Visuellement, Covenant est bourré d’allusions magistrales — par exemple aux illustrations de Gustave Doré sur l’Enfer de Dante. Et je passe sur les allusions à Robinson Crusoé ou à l’Odyssée — l’épisode des sirènes. Ou à Byron / Shelley, voir ci-dessous. Sans compter Wagner — « quand j’entends du Wagner, j’ai envie d’envahir la galaxie ». C’est le plus érudit des films de terreur.

Nul n’est parfait, pas même l’androïde (belle composition en miroir de Michael Fassbender) qui attribue dans un premier temps « Ozymandias » à Byron — avant que son double ne le ré-attribue à Shelley. Entre les deux, l’ombre de Mary — l’auteur du Frankenstein —, qui fut l’épouse de l’un et la maîtresse de l’autre.
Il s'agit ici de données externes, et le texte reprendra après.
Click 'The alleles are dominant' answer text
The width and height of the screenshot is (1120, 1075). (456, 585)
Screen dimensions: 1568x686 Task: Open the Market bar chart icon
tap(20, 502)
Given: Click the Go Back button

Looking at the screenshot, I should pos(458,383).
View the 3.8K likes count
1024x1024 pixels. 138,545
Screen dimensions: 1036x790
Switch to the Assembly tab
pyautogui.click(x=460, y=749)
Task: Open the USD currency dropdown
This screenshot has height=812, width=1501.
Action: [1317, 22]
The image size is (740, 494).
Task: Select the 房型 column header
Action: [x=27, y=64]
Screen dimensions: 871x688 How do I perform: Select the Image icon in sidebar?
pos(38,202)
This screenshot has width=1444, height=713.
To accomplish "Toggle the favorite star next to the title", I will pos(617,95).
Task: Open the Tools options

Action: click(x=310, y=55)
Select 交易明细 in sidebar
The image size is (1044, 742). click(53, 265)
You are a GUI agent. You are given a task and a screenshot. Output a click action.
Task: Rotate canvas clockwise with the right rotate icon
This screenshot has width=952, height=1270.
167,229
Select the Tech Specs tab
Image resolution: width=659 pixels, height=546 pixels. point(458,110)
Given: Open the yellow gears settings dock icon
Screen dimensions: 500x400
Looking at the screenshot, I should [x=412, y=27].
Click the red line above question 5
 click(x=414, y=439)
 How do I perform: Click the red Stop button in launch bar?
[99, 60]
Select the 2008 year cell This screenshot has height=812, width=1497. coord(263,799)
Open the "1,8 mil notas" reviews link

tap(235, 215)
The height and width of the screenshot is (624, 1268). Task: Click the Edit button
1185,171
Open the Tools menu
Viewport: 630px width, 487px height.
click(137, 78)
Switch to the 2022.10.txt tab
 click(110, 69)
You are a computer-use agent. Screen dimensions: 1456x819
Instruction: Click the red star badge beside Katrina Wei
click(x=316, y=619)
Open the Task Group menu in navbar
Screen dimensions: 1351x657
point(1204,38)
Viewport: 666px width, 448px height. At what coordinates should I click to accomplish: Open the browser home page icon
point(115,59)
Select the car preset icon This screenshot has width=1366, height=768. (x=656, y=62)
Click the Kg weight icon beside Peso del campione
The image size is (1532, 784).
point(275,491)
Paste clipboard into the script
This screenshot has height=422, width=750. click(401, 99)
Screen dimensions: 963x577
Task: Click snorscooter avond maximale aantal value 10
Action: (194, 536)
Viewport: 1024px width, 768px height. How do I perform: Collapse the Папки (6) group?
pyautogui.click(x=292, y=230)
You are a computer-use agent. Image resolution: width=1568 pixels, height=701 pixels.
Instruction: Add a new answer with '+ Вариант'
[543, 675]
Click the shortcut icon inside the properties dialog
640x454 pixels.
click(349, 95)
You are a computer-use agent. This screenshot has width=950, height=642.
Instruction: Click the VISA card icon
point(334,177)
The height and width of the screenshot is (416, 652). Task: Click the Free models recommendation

Pas de hasard : il s’agit bien de modeler l’humanité future — et comme, de prequel en sequel, on finit toujours par revenir à son point de départ, cette humanité-là, c’est la nôtre : nous sommes tous les enfants du monstre, et l’alien, c’est le visage fatigué, mal rasé, à cette heure, que me renvoie le miroir. Pas de transcendance, coco. Ici et maintenant — et la glissade vers la mort.Last but not least. On nous dit au passage dans Covenant que les androïdes ne rêvent pas — ou alors, de moutons électriques, comme dans le roman de Philip K. Dick adapté par Scott justement en 1982 — après la disparition de son premier frère Franck, sous le titre Blade runner. Et justement le metteur en scène est en train de donner une suite — a sequel — à cette histoire de « répliquants » — encore des androïdes. Regardez bien votre voisin, ou votre partenaire, c’est peut-être déjà une machine : seuls les poils de ma barbe naissante, à cinq heures du matin, et grisonnante, hélas, attestent de mon humanité.

Jean-Paul Brighelli

PS. Je ne voudrais pas être accusé de me faire le héraut de grosses productions hollywoodiennes (même si la musique claironnante qui accompagne depuis mon enfance le logo de la Twentieth Century Fox me fait toujours frissonner d’aise). Si vous préférez les petites productions confidentielles coréennes (comment ? Vous n’avez pas vu le Dernier train pour Busan ? Pff…), allez donc voir Tunnel. C’est parfaitement angoissant, terriblement drôle, et en sus d’un scénario bien propre à réveiller le claustrophobe qui sommeille en vous, ce film de Kim Seong-hoon prouve jusqu’à l’absurde que les médias sud-coréens sont aussi cannibales que les nôtres, leur administration aussi déglinguée, leurs politiciens aussi pourris, et leurs entreprises privées tout aussi rapaces. Leurs téléphones portables, en revanche, ont des batteries manifestement plus résistantes que les nôtres.